The issue in this case concerned a warrant directed at Microsoft, requiring it to seize and produce the email contents for a Microsoft customer who uses a Microsoft email account, and was believed to do so in furtherance of narcotics trafficking. Id. at 200. Microsoft produced its non-content information that was stored in the United States, but moved to quash the warrant as to the customer content, which was stored and maintained in Ireland. The challenge pitted Microsoft’s view of a warrant as traditionally having territorial limitations, against the government’s view that this was simply an extension of the principle requiring production of documents within the corporation’s “custody or control.” Id. at 201. The district court found for the government, denied the motion to quash, and held Microsoft in contempt of court. Id. The Second Circuit, however, reversed, vacated, and remanded, employing a statutory interpretation analysis as to the territorial reach of the SCA. Id. at 205-222. Judge Lynch, writing separately, “concur[r]ed in the result, but without any illusion that the result should even be regarded a rational policy outcome, let alone celebrated as a milestone in protecting policy.” Id. at 222-33 (Lynch, J., concurring in the judgment).
The Second Circuit’s reversal prompted the United States to petition the Supreme Court for a writ of certiorari. The United States’ petition cited a broad conflict with the Supreme Court’s guidance in interpreting a statute’s extraterritorial scope, as well as a conflict with the law from the federal courts of appeals as to the scope of subpoenas, which can reach documents outside the United States. Petition for a Writ of Certiorari at 21-25, available at http://www.scotusblog.com/wp-content/uploads/2017/07/17-2-petition.pdf.
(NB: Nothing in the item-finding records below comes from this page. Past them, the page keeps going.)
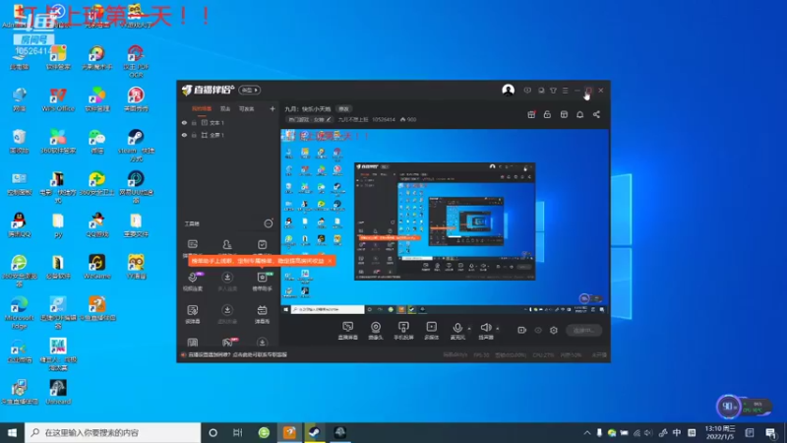Click the screen capture source icon
This screenshot has width=787, height=443.
pos(348,328)
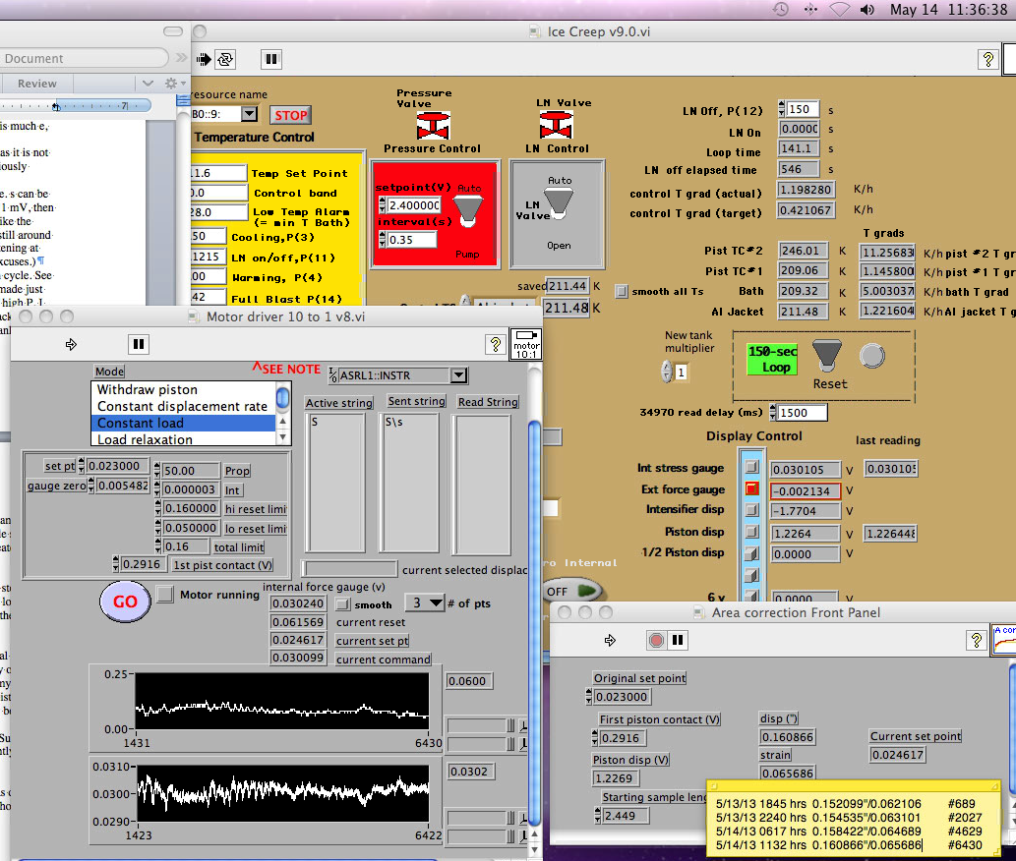Click the motor 10:1 VI icon
Image resolution: width=1016 pixels, height=861 pixels.
(x=526, y=344)
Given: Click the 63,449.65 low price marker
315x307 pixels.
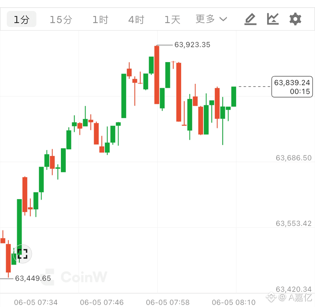Looking at the screenshot, I should 33,278.
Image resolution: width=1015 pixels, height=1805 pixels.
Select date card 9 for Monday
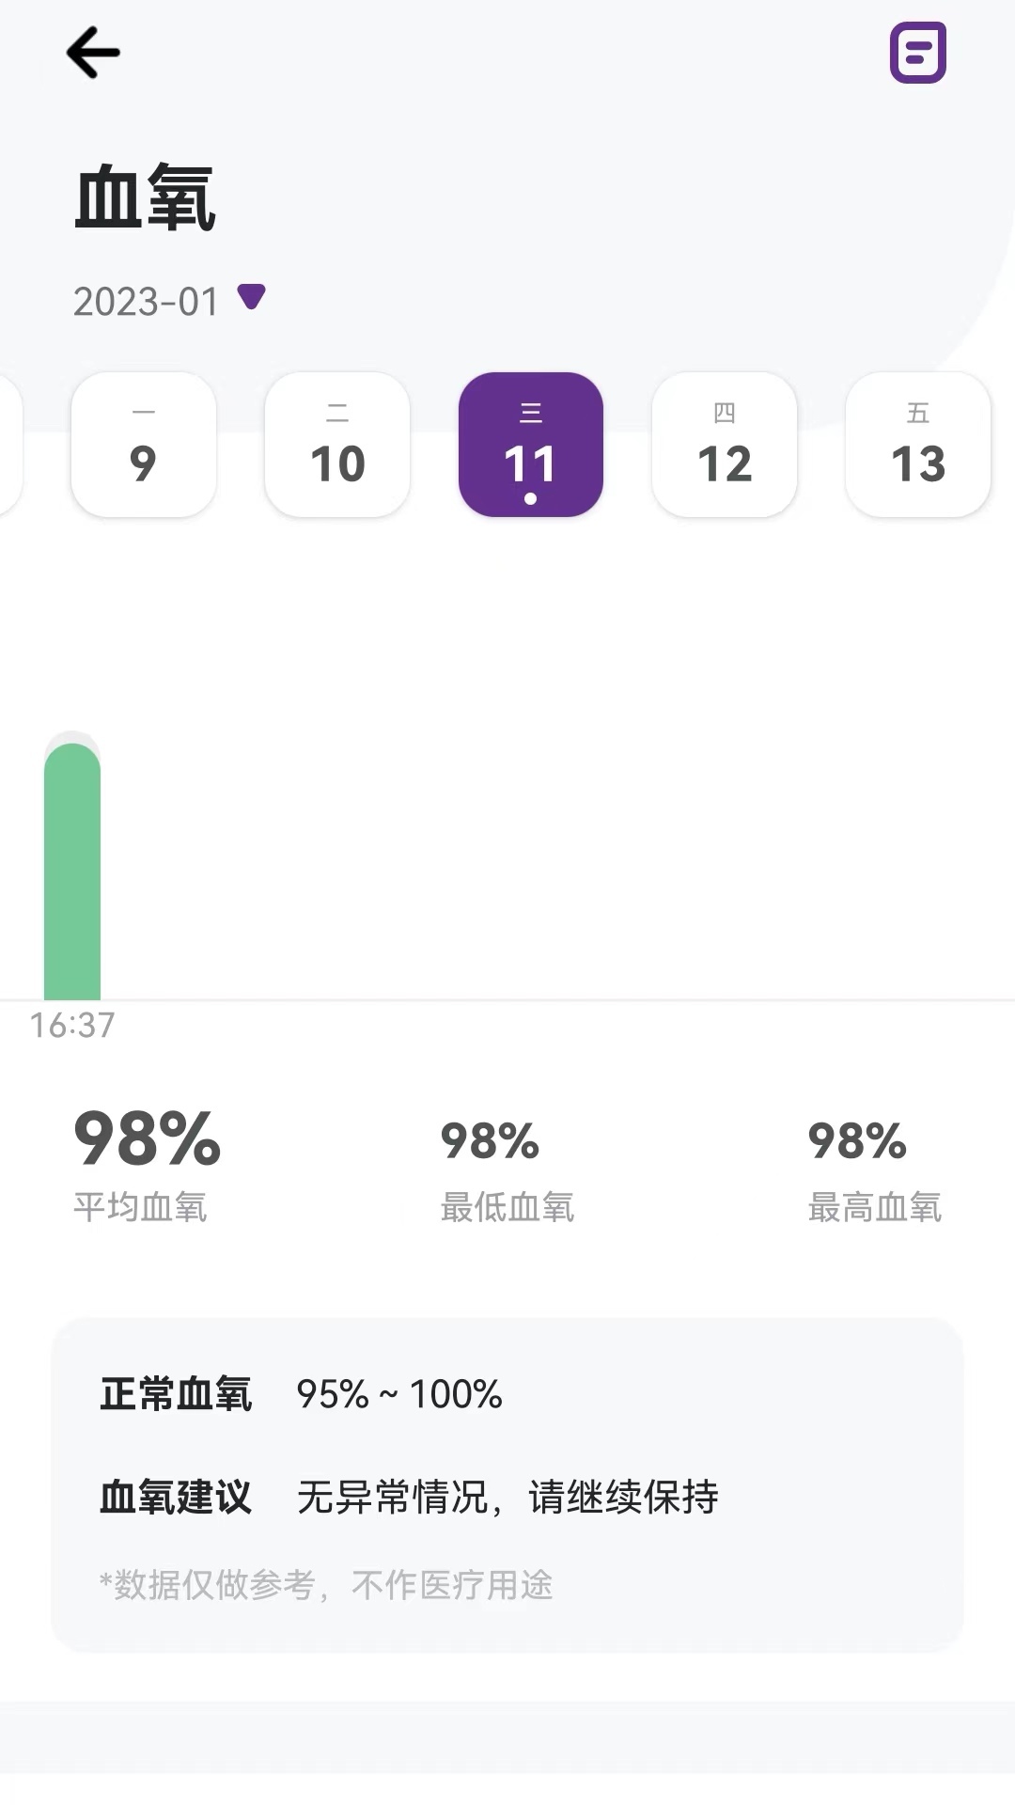(x=143, y=444)
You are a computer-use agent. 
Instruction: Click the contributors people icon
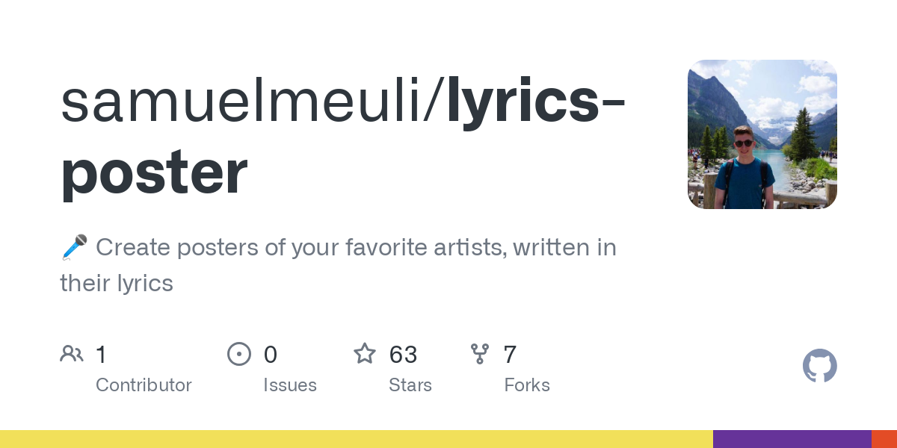72,354
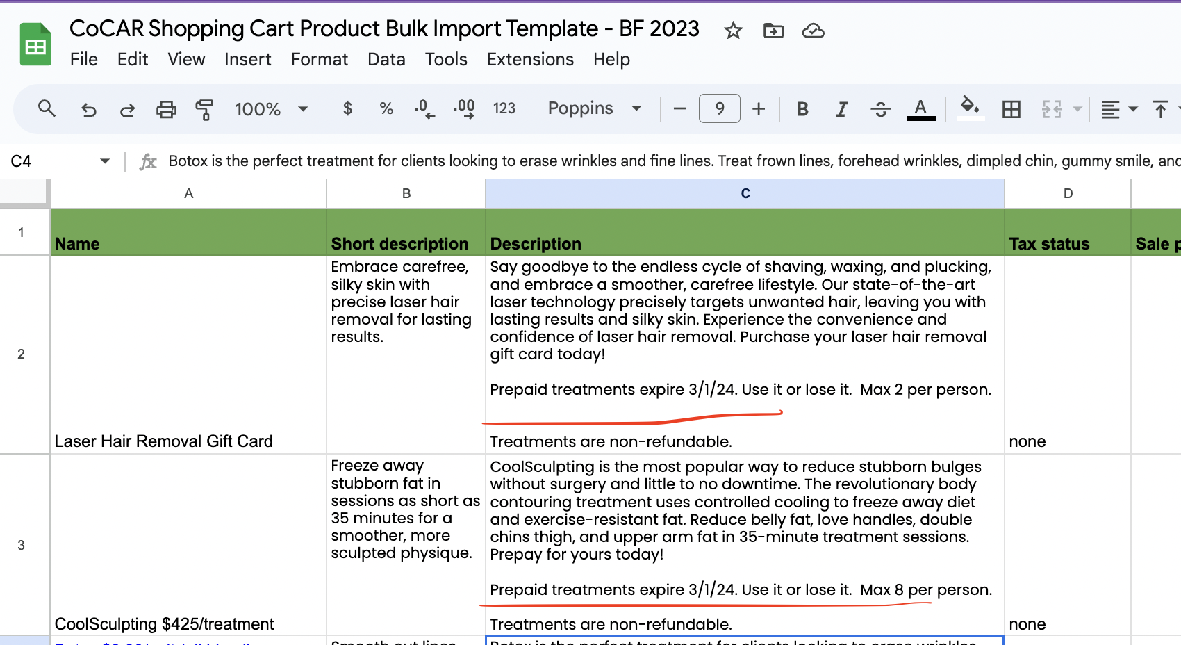Click the redo arrow icon
1181x645 pixels.
coord(127,109)
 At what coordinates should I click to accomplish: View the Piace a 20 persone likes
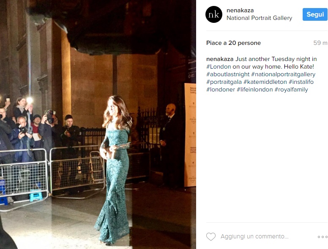(233, 43)
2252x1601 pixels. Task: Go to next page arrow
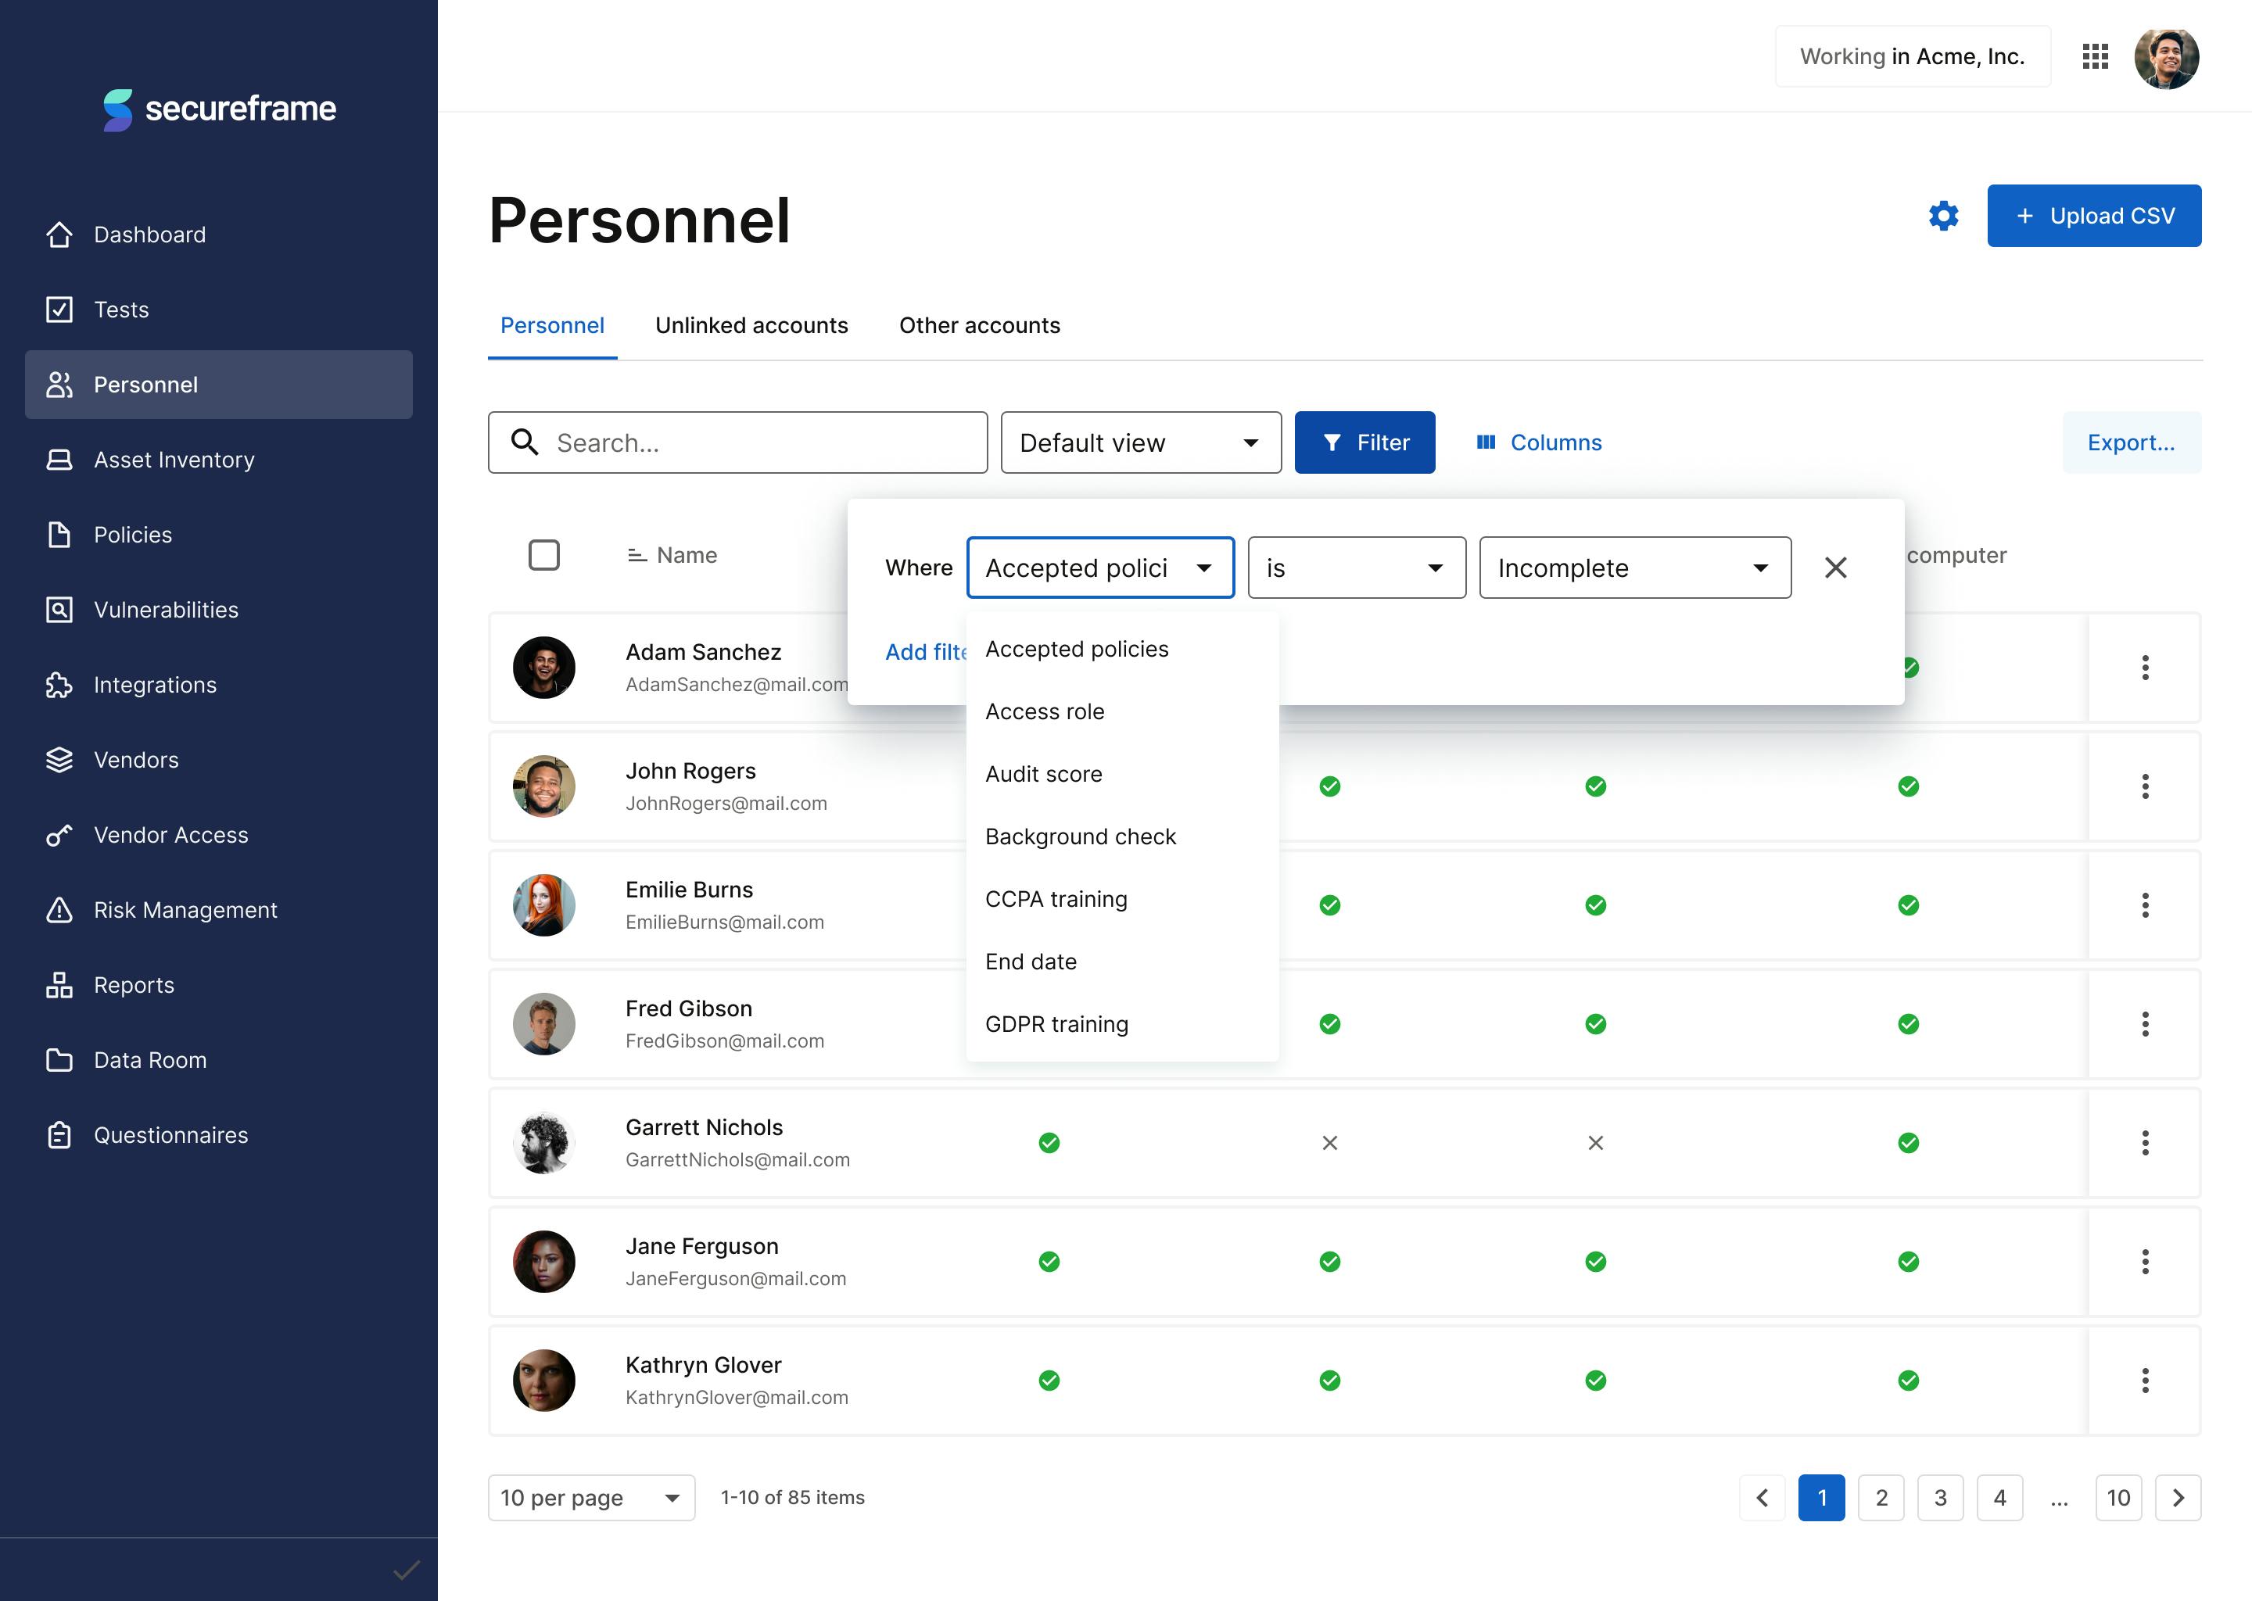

The Petition also emphasized that the Second Circuit’s holding compromised the safety and security of Americans by hampering not only the government’s ability to prosecute crimes, but also to fight off terrorism and national security threats. Id. at 26.
The importance of this issue to governments at both the federal and state level is highlighted by the amicus brief filed in support of the United States by 33 States (and Puerto Rico). Amicus Brief, available at http://www.scotusblog.com/wp-content/uploads/2017/08/17-2-tsac-states-of-vermont.pdf. While the Second Circuit focused on the statutory language of the Stored Communications Act, a decision by the Supreme Court may implicate broader concerns, and raise significant implications for corporations served with subpoenas for evidence in the possession of their foreign corporations or vendors, both of which may be subject to potentially competing laws. For example, European nations often object to the United States’ attempts to access data within their border. Yet, European law enforcement authorities continue to seek customer data from American technology companies, and to impose European data privacy principles to data hosted by U.S. companies abroad. Other sovereigns, including China and Russia, seek to control and exploit customer data hosted inside their territorial borders, as well as attempt to leverage U.S. companies hosting data both locally and abroad.
Although no amicus support for Microsoft was filed at the petition stage, strong amicus support for Microsoft is expected once the case is briefed on the merits. Oral argument for this case has not been set, but can be expected for early 2018, with an opinion issued by the end of June 2018.